▶ **Dataset entries**:

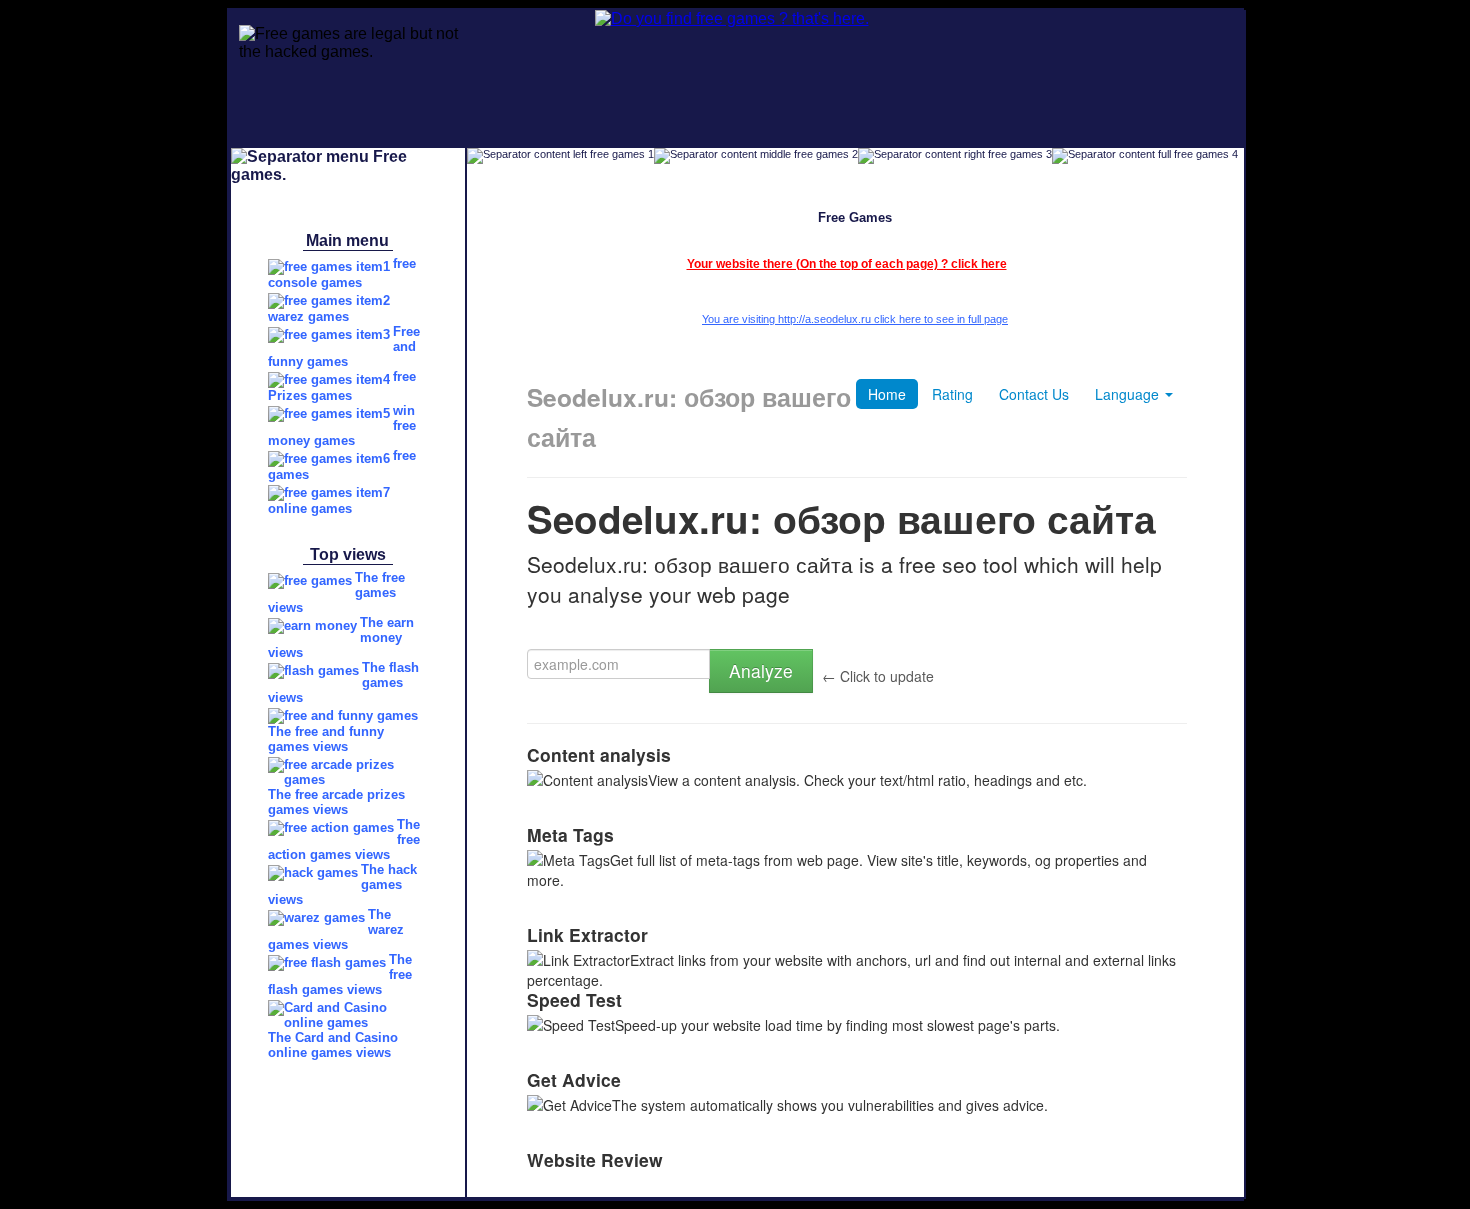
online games (310, 508)
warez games (308, 316)
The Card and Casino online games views (333, 1045)
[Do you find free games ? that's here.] (672, 18)
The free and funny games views (326, 739)
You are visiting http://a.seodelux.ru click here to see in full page (855, 319)
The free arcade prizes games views (336, 802)
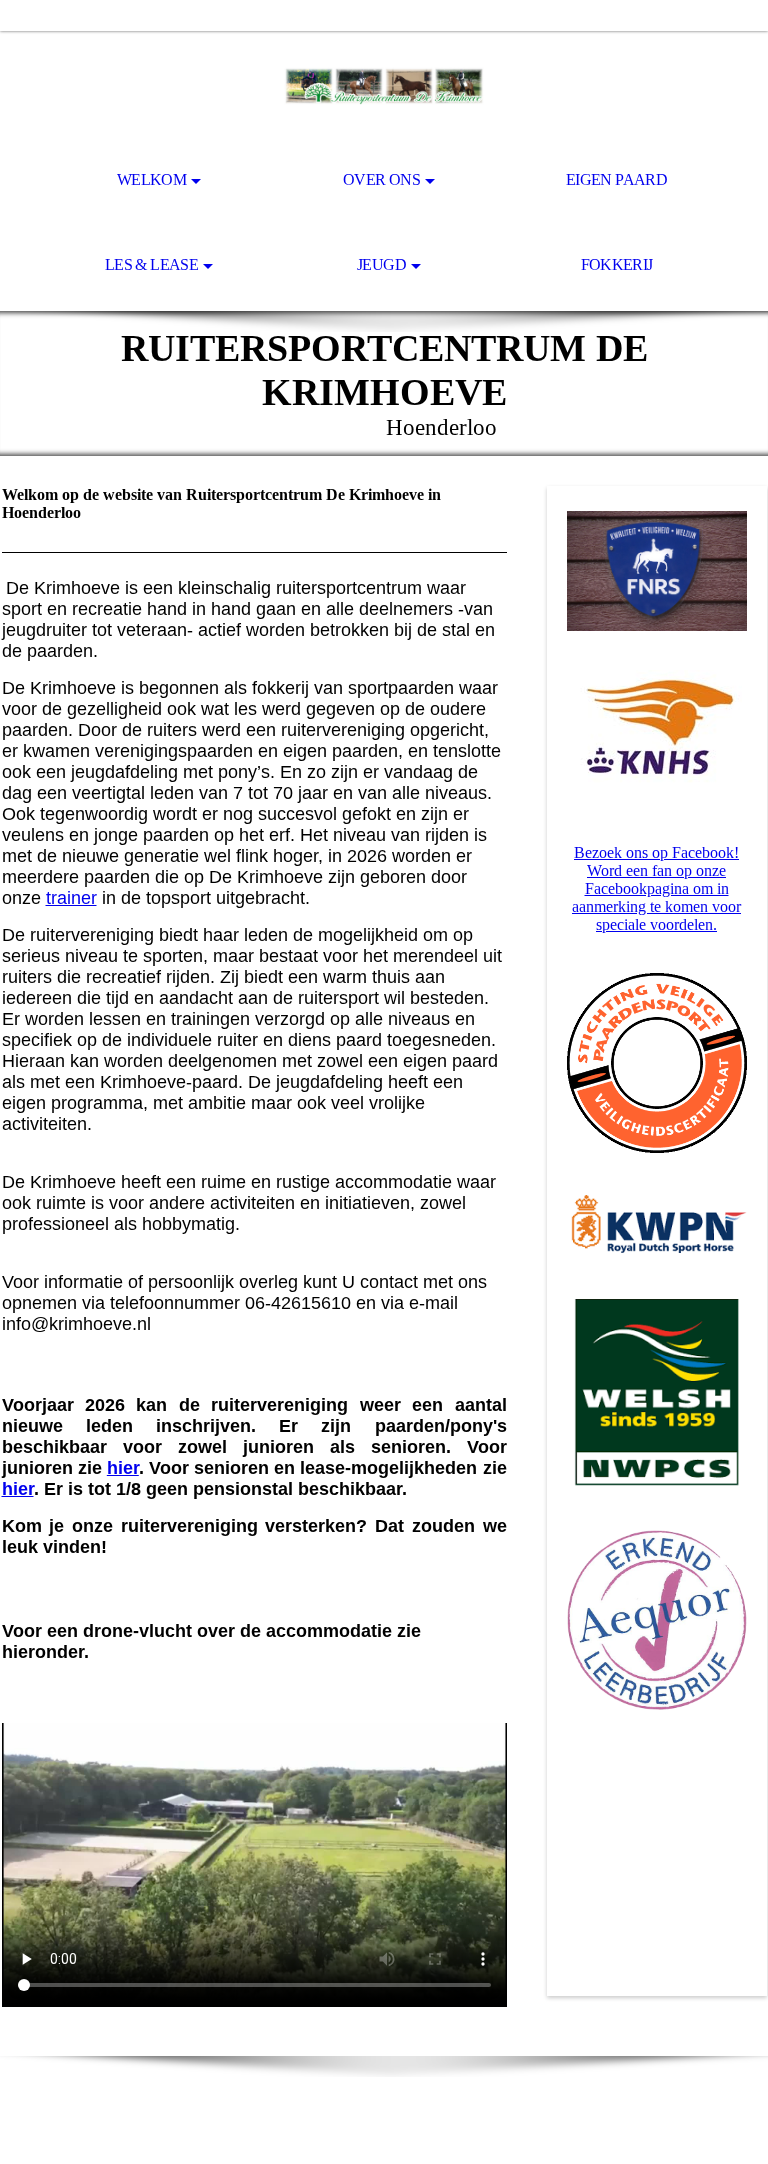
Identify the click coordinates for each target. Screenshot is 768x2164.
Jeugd (381, 264)
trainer (71, 898)
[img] (384, 86)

▶ **Exercise directions**: All of the entries above are to be written out exactly, with no pictures.

▶ **Exercise solution**:
online games (310, 508)
warez games (308, 316)
The Card and Casino online games views (333, 1045)
[Do you find free games ? that's here.] (672, 18)
The free and funny games views (326, 739)
You are visiting http://a.seodelux.ru click here to see in full page (855, 319)
The free arcade prizes games views (336, 802)
Identify the click coordinates for each target. Screenshot is 768x2164.
Jeugd (381, 264)
trainer (71, 898)
[img] (384, 86)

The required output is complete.